▶ _Problem description_
Copy the records verbatim, from the line containing "This screenshot has height=407, width=724." through the line containing "This screenshot has width=1707, height=801.", with both of those lines included.

▶ _Task inputs_
/---

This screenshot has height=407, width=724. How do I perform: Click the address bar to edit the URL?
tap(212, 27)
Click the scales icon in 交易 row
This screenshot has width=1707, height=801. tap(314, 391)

\---
/---

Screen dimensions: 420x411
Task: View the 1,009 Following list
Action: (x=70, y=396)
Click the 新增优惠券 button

\---

▶ _Full response_
This screenshot has height=407, width=724. How do I perform: Click the address bar to edit the URL?
tap(212, 27)
Click the scales icon in 交易 row
This screenshot has width=1707, height=801. tap(314, 391)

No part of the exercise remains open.